Modulating electronic structure with sulfur doping to enhance hydrogen coverage and accelerate hydrogen evolution reaction

Optimizing the surface electronic structure of catalysts is crucial for enhancing the kinetics of the hydrogen evolution reaction (HER). Herein, We have successfully fabricated sulfur (S)-doped nickel hydroxide loaded iridium-rhodium alloy heterojunction catalysts (RhIr/S-Ni(OH)₂/NF). The introduction of the highly electronegative element S into the Ni(OH)₂ lattice can modulate the electronic structure of the catalyst surface, thus keeping the RhIr alloy in an electron-rich state. In this state, water dissociation occurs on the S-Ni(OH)₂, while hydrogen adsorption and desorption take place on the RhIr active sites.
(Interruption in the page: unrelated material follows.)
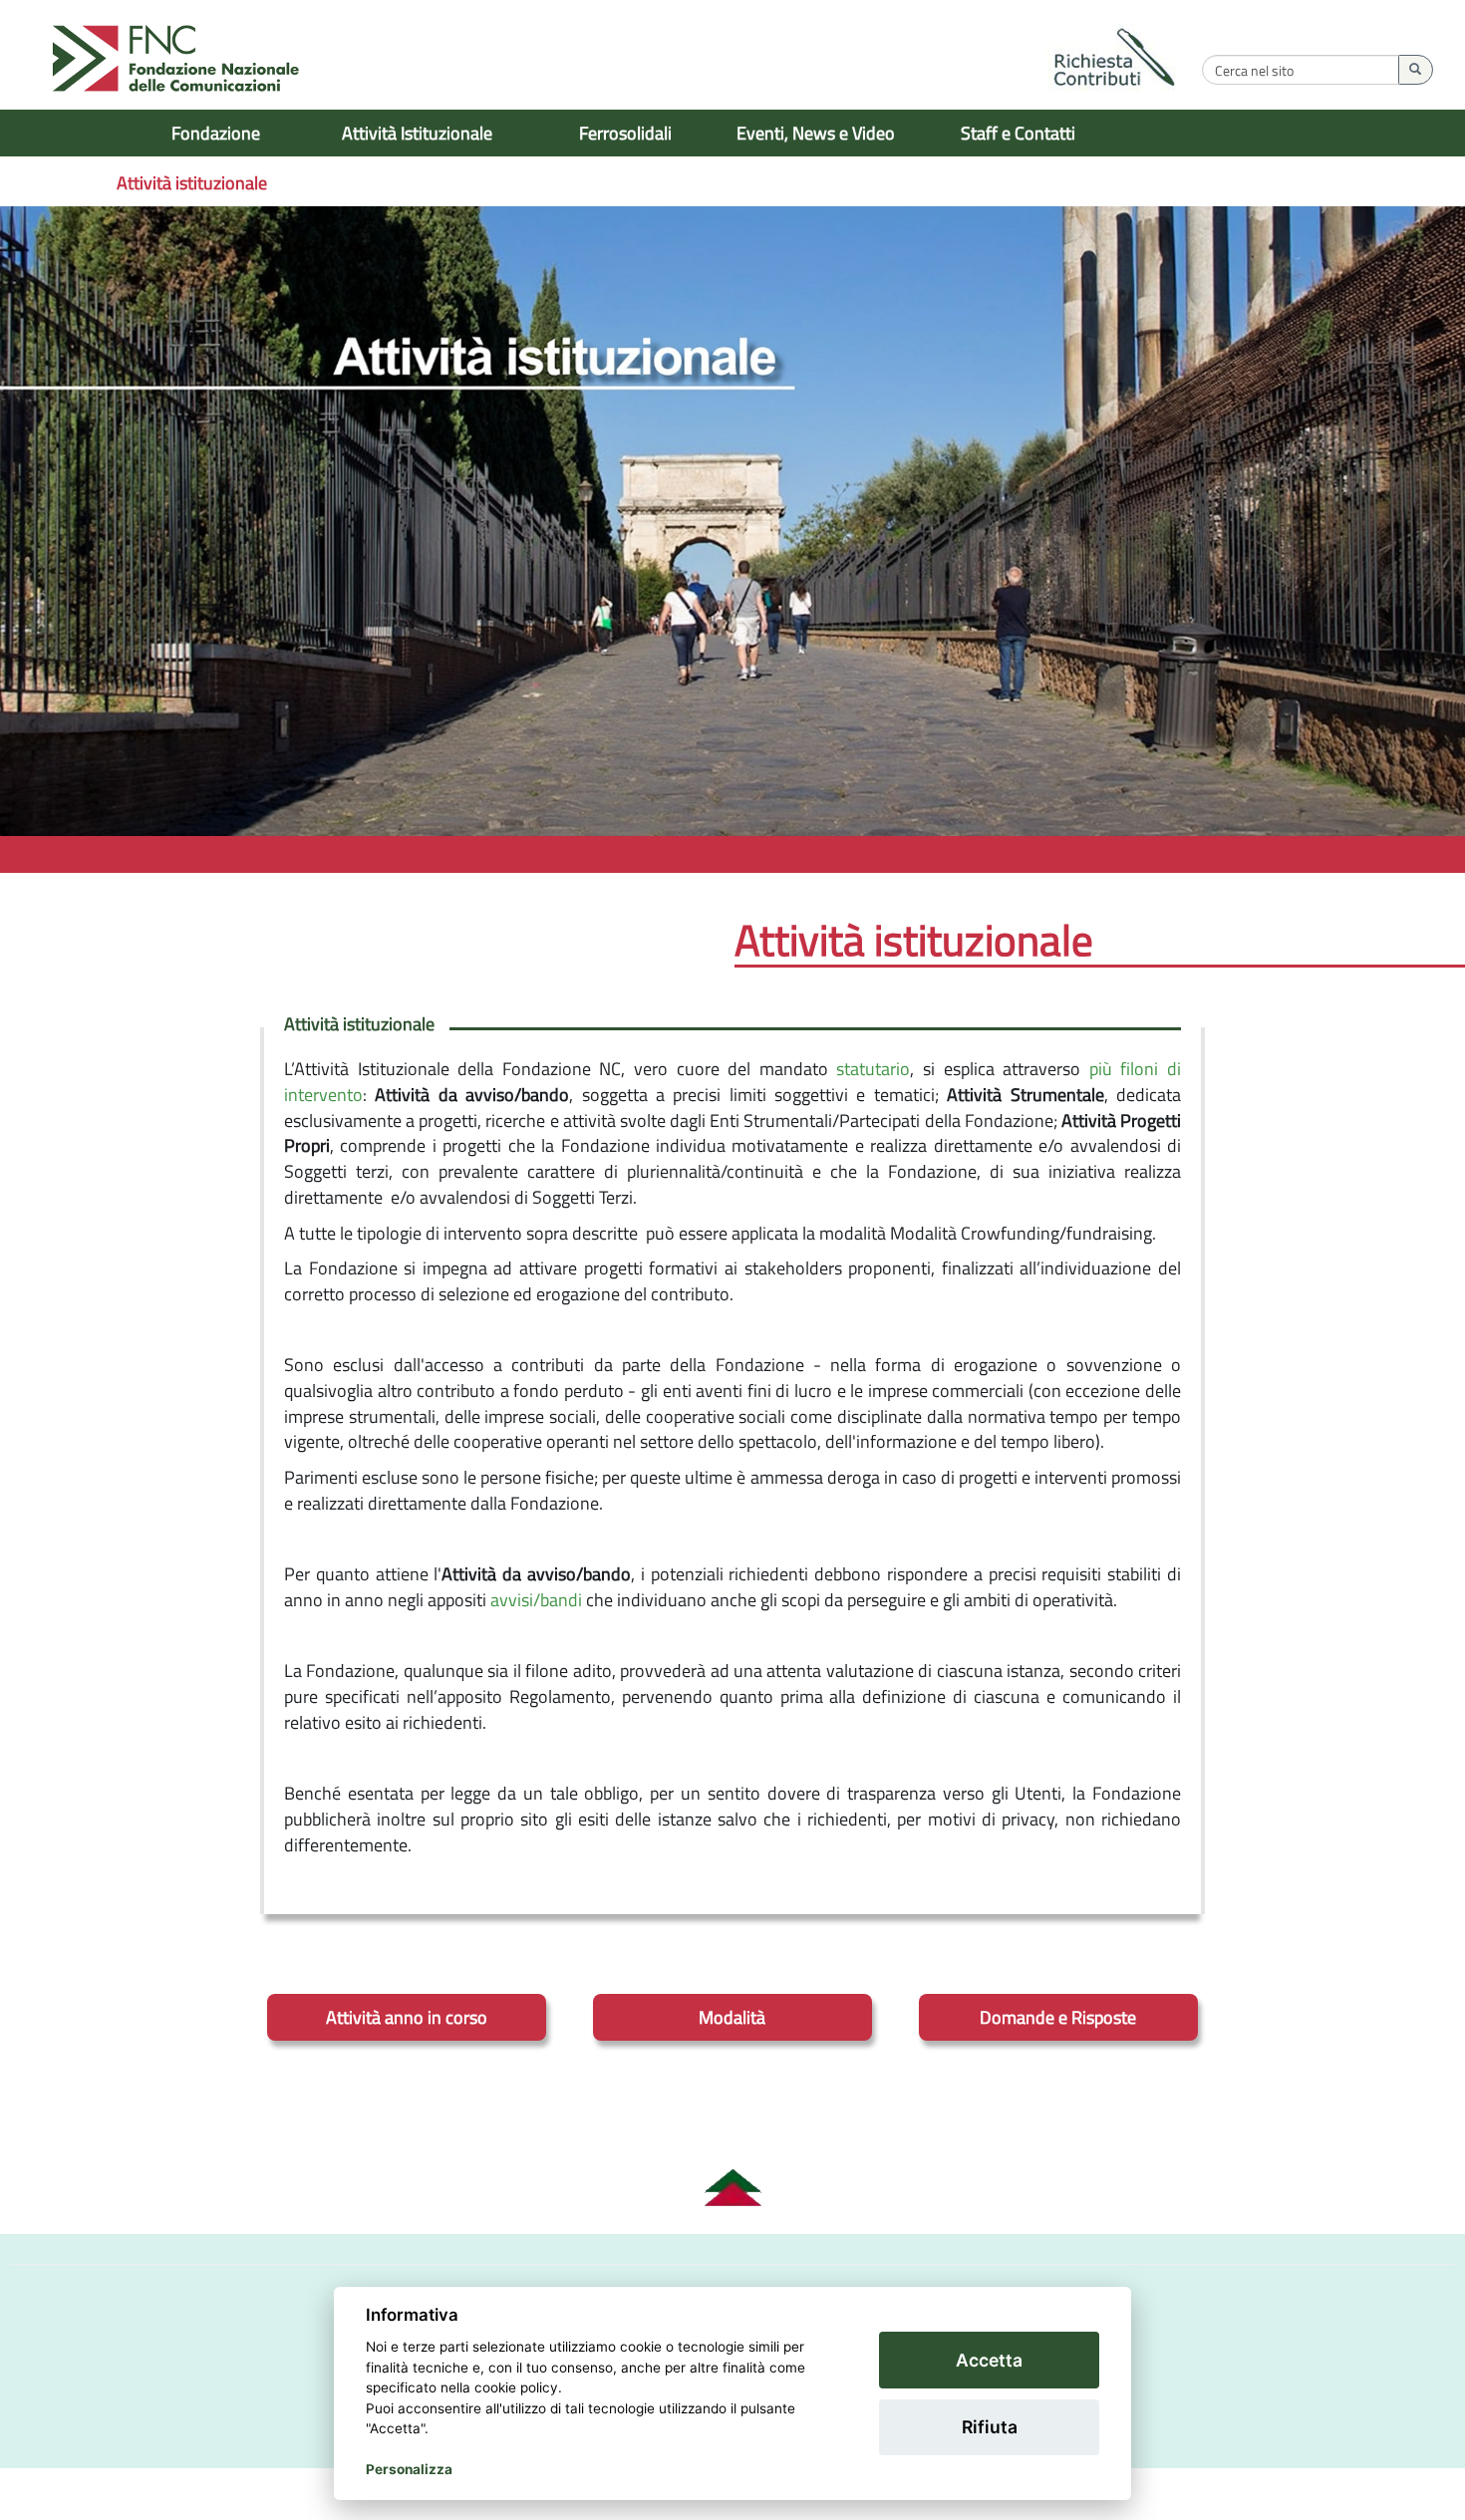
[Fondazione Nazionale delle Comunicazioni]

Such modification significantly improves the hydrogen adsorption free energy while promoting efficient desorption kinetics, leading to superior catalytic activity of RhIr/S-Ni(OH)₂/NF. The prepared RhIr/S-Ni(OH)₂/NF catalyst possesses outstanding performance for HER, with overpotentials of just 9 mV and 125 mV at the current density of 10 and 100 mA cm⁻², respectively, and it sustains working at 500 mA cm⁻² for 400 hours. This research presents a novel electronic regulation strategy and provides valuable insights for the development of advanced electrocatalysts.